In recent days the administration has seemingly backed away from attempting to secure extended military-to-military relationship with the Iraqi government to replace a current U.N. Mandate. Webb and others -- most notably Rep. Rosa DeLauro and Sen. Hillary Clinton -- have pushed legislation that would restrict federal money for any such agreement unless it came in the form of a congressional treaty. And while a victory on that front seems within grasp, the possibility still exists, Webb warned, for the administration to ultimately circumvent congressional input.
"They are characterizing this as within the authority of the Executive Branch. They will wait to August when everyone is at the conventions, and leave it on our doorstep," said the Virginia Democrat. "If the Senate hasn't acted by then, they are going to announce an agreement between the Executive Branch and Iraq."
The issue of a long-term military presence in Iraq reemerged on the political landscape today after Defense Secretary Robert Gates said he may suspend the reduction of U.S. troops from the country depending on security considerations.
"A brief period of consolidation and evaluation probably does make sense," Gates told reporters during a short stop at this U.S. base in southern Baghdad.
Earlier proclamations from Gates suggested that the U.S. would not pursue a policy of extended military presence and that conditions in Iraq would improve enough during the second half of 2008 to permit troop withdrawals.
Asked to respond to Gates' remarks, Webb cautioned that, before working off of one person's assessment, the Senate would best be served to get the input of generals on the ground. He also agreed that the statement fit into the greater context of the Bush administration and its congressional allies pushing to make America's presence in the region permanent.
"I think they are doing everything they can," said Webb. "And I don't think there is any secret to the fact that Sen. Mitch McConnell and John McCain and most of the people in the Republican Party are comfortable with the fact that we will be in Iraq for the next 50 years."

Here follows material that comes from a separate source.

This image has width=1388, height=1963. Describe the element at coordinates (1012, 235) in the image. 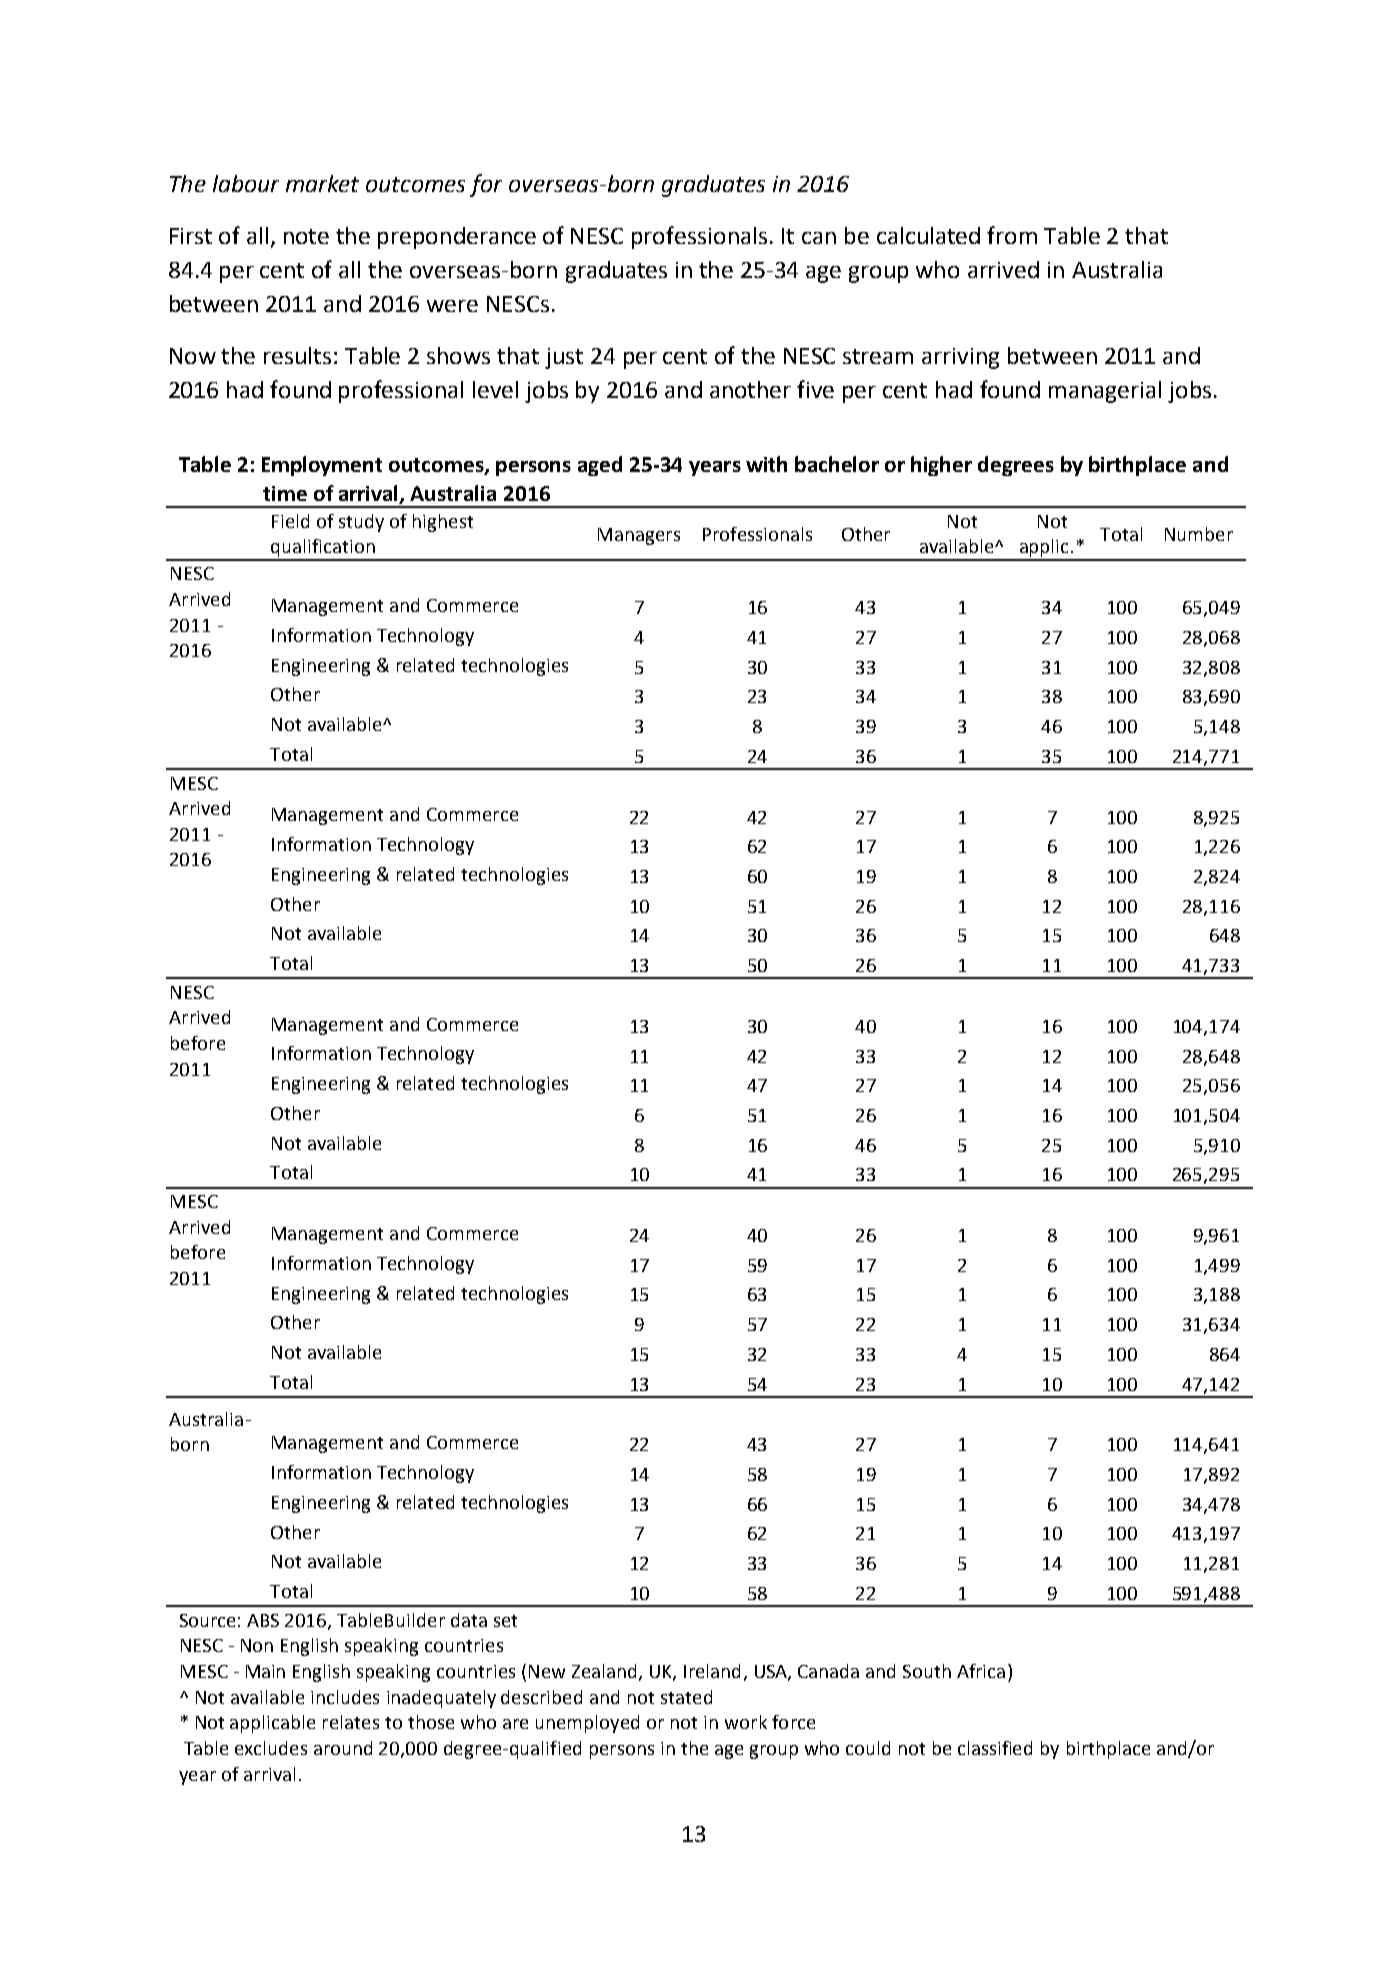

The issue of permanency has been a focal point of the Democratic presidential campaign. On the campaign trail, Sen. Hillary Clinton, D-NY, asked her challenger, Sen. Barack Obama, D-IL, to co-sponsor her bill that would prevent the president from entering into such a pact without approval from Congress. On Monday, the two candidates weighed in on the topic with each offering critical statements of Gates' proclamation.
"I strongly disagree with the Administration's plans to 'pause' the long overdue removal of our combat brigades from Iraq," said Obama. "We cannot wage war without end in Iraq while ignoring mounting costs to our troops and their families, our security and our economy... Instead of false promises and a faulty strategy, the American people need a rapid and responsible removal of our combat brigades that relieves the burden on our military."
Added Clinton: "This means that we will have as many troops in Iraq in the summer of 2008 as we had at the beginning of 2007. I continue to call on the President to end the war he started, to take responsibly for bringing our young men and women home... The whole idea behind this so-called surge was to give the Iraqi government the space and time to make the tough decisions that only they can make for themselves and the future of their country."